Health effects of PFASs on five major human cancers: A network toxicology perspective on molecular pathogenesis.

Cohort studies and animal experiments showing the burgeoning human cancer risks associated with per- and polyfluoroalkyl substances (PFASs) have garnered increasing concern. However, research detailing the carcinogenic mechanisms of PFASs specifically remains limited. Based on network toxicology, and high-throughput sequencing data, we analyzed the carcinogenic effects of perfluorooctanoic acid (PFOA) and perfluorooctane sulfonate (PFOS) in the top five major human cancer types (over 1 million new cases per year): gastric, colorectal, liver, kidney, and breast cancer. A total of 24 pathways associated with PFOS carcinogenesis were enriched, of which 9 pathways were found in different cancers. Notably, Ribosome pathways are enriched in rectal cancer, liver cancer, and kidney cancer.

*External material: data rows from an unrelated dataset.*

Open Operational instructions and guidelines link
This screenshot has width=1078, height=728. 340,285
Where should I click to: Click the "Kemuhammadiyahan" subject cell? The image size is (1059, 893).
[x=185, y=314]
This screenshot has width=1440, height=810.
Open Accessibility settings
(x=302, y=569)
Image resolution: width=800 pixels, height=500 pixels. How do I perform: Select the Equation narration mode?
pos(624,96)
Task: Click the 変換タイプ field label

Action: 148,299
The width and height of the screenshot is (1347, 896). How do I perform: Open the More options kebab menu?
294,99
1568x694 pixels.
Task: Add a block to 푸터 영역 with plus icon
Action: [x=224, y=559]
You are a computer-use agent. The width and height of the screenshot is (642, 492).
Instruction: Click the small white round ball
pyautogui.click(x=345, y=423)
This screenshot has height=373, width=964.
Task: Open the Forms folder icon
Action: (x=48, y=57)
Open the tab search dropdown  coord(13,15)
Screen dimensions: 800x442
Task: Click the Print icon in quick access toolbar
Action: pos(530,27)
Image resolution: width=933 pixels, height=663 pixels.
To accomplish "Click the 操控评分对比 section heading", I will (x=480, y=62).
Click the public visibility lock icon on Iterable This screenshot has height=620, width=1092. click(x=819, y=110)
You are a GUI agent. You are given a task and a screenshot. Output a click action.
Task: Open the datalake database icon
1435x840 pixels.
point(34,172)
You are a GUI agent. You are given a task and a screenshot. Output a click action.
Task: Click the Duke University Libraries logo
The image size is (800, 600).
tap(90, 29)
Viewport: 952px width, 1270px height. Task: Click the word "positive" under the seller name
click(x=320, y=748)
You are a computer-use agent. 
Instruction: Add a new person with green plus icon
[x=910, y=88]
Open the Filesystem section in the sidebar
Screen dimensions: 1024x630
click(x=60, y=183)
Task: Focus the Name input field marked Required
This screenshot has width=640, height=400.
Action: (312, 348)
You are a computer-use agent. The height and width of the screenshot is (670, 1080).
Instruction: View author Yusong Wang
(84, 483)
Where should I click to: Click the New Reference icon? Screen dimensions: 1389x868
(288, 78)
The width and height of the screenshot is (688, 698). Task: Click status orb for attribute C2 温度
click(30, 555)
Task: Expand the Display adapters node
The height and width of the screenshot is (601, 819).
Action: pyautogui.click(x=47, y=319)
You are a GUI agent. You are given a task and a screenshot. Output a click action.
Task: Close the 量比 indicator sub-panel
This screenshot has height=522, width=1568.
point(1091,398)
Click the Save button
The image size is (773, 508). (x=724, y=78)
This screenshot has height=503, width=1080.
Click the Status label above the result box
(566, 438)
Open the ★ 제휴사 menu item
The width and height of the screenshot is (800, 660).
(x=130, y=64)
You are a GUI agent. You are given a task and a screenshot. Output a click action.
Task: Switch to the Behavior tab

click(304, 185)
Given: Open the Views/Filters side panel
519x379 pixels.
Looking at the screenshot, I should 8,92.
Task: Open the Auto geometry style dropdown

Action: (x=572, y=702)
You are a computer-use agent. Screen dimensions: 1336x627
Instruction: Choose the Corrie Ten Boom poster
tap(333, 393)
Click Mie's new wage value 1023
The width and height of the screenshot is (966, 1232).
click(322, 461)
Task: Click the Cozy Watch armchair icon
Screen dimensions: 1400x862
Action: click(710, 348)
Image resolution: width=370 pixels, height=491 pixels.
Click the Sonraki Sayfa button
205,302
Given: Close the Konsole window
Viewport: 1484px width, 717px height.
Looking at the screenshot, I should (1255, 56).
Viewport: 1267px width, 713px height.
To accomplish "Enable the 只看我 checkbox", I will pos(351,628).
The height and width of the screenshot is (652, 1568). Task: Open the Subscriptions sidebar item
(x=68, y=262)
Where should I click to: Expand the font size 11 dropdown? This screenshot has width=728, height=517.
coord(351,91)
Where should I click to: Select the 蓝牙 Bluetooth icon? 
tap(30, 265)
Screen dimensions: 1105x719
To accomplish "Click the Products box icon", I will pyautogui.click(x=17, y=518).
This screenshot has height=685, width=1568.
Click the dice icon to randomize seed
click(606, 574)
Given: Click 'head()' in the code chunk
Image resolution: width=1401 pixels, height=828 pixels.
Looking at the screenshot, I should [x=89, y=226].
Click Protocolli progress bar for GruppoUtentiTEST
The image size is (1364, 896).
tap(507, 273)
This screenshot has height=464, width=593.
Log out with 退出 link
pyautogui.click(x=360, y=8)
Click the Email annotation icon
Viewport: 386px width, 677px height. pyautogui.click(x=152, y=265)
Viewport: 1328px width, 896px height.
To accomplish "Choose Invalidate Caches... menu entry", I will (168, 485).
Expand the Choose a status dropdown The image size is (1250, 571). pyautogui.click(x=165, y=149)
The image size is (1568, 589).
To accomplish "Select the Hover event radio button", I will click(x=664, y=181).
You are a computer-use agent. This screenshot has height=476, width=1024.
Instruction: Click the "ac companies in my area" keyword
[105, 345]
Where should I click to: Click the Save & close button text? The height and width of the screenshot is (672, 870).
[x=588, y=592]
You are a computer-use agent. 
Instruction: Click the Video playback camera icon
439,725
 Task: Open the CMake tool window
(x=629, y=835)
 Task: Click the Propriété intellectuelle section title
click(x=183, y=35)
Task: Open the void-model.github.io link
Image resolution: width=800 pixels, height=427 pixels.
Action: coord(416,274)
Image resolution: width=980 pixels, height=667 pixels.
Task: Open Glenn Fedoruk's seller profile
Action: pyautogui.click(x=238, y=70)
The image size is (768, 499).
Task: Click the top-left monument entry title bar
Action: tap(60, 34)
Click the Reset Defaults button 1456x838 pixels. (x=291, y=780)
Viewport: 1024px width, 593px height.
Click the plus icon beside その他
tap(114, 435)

As for PFOA, 32 pathways associated with PFOS carcinogenesis were enriched, of which 10 pathways were found in different cancers, notably the peroxisome proliferator-activated receptor (PPAR) signaling pathway is enriched in all five major human cancers. PFOA-induced cancer mainly through the PPAR pathway, while PFOS-induced cancer by disturbing reactive oxygen species and ribosomes. These results indicated that although PFOA and PFOS have analogous structures, they have different mechanisms. This work provides a solid basis for health assessment of PFASs and determining potential pathways before verifying the mechanism of PFASs-induced cancer.